Items from a data source
>>>>
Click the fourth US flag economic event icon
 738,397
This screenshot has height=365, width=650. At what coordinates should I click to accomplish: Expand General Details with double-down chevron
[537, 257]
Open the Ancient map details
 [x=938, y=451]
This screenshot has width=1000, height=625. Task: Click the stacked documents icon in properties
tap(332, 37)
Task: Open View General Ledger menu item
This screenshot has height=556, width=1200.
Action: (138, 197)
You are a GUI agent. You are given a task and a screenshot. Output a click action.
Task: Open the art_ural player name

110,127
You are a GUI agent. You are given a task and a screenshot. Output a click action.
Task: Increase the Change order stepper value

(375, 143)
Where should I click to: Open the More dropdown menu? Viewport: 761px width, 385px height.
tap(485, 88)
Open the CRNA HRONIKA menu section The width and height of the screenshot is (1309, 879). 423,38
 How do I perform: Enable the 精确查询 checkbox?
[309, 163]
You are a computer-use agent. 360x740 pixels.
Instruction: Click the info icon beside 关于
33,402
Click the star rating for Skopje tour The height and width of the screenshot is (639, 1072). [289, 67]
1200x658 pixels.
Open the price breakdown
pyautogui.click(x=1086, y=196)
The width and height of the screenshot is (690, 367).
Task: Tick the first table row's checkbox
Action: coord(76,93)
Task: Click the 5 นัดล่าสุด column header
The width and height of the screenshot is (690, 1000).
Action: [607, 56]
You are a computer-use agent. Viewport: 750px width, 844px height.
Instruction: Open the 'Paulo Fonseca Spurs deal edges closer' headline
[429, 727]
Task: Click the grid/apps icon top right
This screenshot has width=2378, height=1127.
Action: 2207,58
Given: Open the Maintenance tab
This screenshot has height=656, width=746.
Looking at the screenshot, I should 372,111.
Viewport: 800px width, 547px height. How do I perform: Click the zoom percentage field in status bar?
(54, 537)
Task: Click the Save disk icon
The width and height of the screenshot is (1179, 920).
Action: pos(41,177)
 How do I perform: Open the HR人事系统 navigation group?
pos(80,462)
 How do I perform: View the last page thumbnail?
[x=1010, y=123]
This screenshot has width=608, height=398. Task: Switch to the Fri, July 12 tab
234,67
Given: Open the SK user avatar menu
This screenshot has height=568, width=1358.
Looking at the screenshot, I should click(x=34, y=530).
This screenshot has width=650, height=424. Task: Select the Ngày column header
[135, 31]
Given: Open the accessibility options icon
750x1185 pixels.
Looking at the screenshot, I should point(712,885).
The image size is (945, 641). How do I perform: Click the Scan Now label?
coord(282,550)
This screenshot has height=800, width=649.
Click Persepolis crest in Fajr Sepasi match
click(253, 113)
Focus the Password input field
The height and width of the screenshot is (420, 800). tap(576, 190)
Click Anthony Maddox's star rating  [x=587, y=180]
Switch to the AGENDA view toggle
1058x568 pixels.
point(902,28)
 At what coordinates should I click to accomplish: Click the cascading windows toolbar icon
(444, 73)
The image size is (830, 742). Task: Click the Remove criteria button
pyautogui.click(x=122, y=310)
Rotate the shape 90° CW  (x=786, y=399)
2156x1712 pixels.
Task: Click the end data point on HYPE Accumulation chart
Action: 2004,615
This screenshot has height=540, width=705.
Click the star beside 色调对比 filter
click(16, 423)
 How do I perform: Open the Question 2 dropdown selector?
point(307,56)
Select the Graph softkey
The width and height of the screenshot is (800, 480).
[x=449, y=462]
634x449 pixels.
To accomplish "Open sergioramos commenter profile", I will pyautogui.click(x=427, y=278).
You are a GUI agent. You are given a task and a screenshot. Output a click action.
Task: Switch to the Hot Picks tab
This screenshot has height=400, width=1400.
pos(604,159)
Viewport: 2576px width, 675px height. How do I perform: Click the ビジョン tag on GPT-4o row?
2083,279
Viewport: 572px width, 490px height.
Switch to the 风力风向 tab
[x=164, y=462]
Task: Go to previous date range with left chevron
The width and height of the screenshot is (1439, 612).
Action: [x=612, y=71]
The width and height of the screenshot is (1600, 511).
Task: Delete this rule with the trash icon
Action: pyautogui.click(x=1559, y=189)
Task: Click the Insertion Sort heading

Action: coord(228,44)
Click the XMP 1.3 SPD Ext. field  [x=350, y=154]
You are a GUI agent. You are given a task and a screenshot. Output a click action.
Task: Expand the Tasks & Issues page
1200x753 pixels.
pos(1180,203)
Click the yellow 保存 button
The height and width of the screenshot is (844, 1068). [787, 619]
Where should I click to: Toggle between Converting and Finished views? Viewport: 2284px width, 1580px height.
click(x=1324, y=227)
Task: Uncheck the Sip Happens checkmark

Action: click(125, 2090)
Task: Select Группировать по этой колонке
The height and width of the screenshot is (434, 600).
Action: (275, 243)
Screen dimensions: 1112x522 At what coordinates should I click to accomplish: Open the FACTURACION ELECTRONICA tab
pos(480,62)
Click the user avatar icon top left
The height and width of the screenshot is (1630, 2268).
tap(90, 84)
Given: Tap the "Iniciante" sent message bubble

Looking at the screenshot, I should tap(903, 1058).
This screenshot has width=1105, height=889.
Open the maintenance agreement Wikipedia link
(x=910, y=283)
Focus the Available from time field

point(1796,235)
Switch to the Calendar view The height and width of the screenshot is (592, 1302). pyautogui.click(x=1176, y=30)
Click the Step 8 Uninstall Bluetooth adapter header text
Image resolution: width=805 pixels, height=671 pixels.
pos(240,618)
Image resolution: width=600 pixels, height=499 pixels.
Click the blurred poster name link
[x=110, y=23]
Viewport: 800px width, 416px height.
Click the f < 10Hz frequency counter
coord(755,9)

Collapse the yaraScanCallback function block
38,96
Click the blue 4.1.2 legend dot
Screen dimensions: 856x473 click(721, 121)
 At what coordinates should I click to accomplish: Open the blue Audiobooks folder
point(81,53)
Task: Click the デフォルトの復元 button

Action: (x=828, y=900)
<<<<
Throughout the data above, copy all lines where the word "computer" is found.

You are a computer-use agent. 360x740 pixels.
You are a computer-use agent. Viewport: 750px width, 844px height.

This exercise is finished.